CSR, CNR say net profits up; merger gets board approval
By : fcccadmin
China CSR Corp reported net profits of CNY5.74 billion in the first 10 months of 2014, up from CNY5.07 billion in the previous full year, while China CNR Corp said net profits hit CNY4.57 billion in the January-October period, versus CNY4.23 billion in all of 2013. The two firms said they got board approvals for their merger plan and would convene shareholders’ meetings on March 9. An independent financial advisor said in a report filed to the stock exchange that after the merger, the new company would have total assets of CNY305 billion, and its debt to asset ratio was 67% as of October 2014. The firm would have a revenue of CNY167.4 billion and net profit of CNY10 billion in the first ten months of 2014.
Home sales down in 2014
By : fcccadmin
The value and volume of new home sales in China fell in 2014 from a year earlier. The value of new homes sold dropped 7.8% from 2013 to CNY6.24 trillion, while by volume, 1.05 billion square meters of new houses were sold last year, a year-on-year drop of 9.1%. According to a report by the National Statistics Bureau (NBS), house prices across the country declined by a slower pace in December amid improved sentiment among buyers. The four first-tier cities, in particular, posted an average price rebound from a month ago in both new and existing home markets. The buying of commodity properties, covering all types of real estate, totaled 1.2 billion square meters worth CNY7.6 trillion last year, down 7.6% and 6.3%, respectively, from 2013.

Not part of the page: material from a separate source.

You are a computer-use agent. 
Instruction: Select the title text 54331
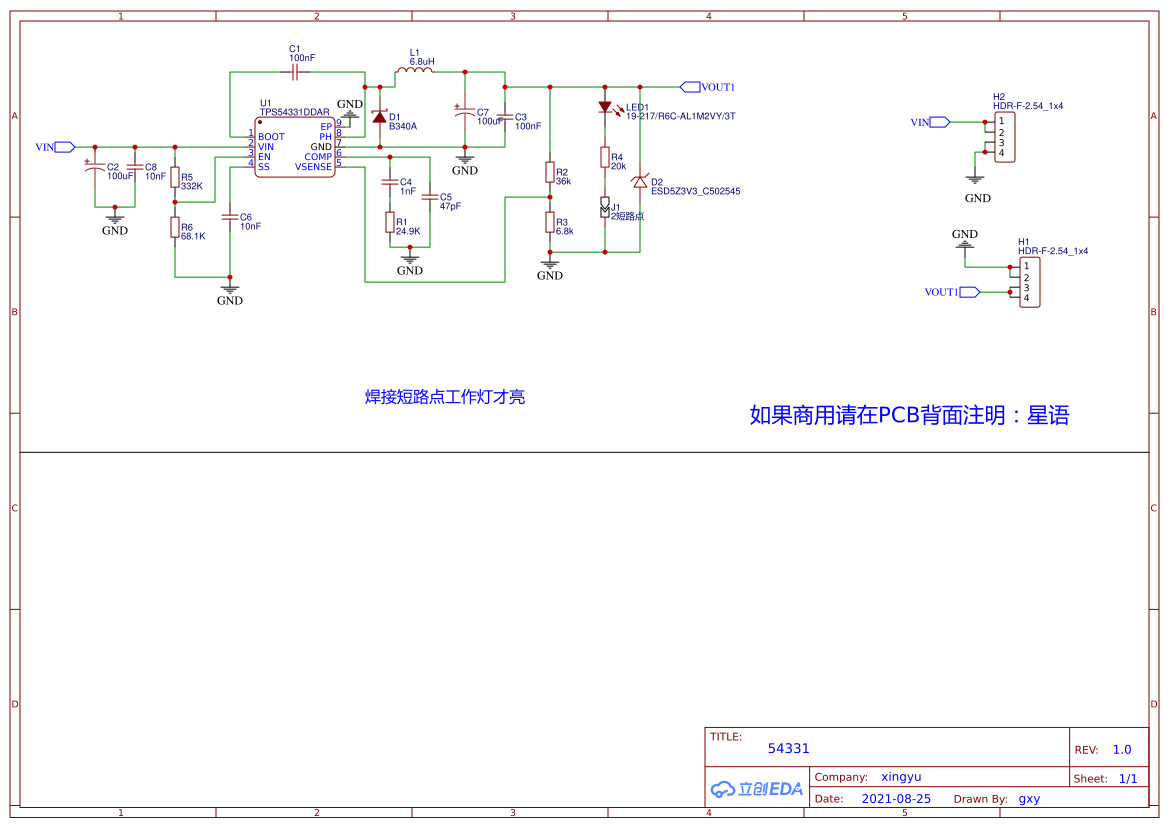tap(788, 747)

China’s ailing property sector to weigh on economy in 2015
By : fcccadmin
China’s property investment grew 10.5% last year, down from the 19.8% rise in 2013, and record high housing inventories will likely weigh down the real estate sector this year, exacerbating a slowdown in the wider economy that saw gross domestic product (GDP) grow at its slowest pace in 24 years. Property investment directly accounted for 14.9% of China’s GDP last year, down from 15.1% in 2013. “It will not be a surprise to see property investment slow to single-digit growth this year as the industry is suffering serious overcapacity due to explosive expansion in the past few years,” said Qi Jingmei, Senior Researcher at the State Information Center (SIC). China had a record stockpile of 621.69 million square meters of unsold property by the end of last year, when full-year property sales fell 7.6% to 1.2 billion sq m. Property sales revenue dropped 6.3% last year to CNY7.6 billion, compared with a rise of 26.3% in 2013. Many small developers could face bankruptcy. Despite some signs of a recovery from the downturn, developers and investors are concerned about how deeply President Xi Jinping’s anti-corruption drive will impact the industry. But Zhu Zhixin, Deputy Director of the National Development and Reform Commission (NDRC), dismissed concerns about a property market crisis, the South China Morning Post reports.